Data shown:
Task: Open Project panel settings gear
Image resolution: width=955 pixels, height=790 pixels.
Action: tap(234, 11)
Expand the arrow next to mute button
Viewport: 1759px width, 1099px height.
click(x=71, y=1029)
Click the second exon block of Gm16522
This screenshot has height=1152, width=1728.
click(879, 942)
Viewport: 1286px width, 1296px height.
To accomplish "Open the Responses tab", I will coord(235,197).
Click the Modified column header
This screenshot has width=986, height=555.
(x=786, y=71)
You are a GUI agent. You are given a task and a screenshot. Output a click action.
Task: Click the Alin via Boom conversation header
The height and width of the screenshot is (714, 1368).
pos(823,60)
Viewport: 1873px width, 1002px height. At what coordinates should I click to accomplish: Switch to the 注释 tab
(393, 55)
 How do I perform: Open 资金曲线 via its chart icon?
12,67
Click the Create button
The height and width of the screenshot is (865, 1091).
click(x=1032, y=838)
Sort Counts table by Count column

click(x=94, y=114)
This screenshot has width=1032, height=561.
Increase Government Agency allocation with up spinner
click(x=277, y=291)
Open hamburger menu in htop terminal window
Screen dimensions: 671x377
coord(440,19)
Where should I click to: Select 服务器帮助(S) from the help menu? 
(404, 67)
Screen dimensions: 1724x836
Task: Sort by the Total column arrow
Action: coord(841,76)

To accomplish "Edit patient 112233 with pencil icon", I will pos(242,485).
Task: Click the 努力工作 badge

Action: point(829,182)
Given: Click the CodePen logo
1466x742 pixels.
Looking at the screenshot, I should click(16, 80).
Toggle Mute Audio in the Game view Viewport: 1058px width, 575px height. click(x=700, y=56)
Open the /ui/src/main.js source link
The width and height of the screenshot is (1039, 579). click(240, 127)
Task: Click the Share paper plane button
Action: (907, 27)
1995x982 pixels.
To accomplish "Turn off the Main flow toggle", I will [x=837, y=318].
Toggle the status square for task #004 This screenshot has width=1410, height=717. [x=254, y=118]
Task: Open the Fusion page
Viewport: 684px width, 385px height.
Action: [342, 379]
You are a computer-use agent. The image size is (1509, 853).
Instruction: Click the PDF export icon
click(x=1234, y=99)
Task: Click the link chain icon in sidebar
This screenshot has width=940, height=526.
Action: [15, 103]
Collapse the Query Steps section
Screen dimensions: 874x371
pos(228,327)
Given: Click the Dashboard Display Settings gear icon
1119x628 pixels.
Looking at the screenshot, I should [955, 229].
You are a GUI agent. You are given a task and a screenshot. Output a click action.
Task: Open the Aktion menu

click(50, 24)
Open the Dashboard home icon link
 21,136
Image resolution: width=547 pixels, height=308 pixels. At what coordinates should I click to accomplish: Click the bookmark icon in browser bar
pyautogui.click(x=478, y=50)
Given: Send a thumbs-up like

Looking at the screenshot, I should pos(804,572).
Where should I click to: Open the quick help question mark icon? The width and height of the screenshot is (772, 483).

Exercise requirements: Look over the material above and report how many of its lines have the string "header" in them, nothing more.

Answer to this exercise: 2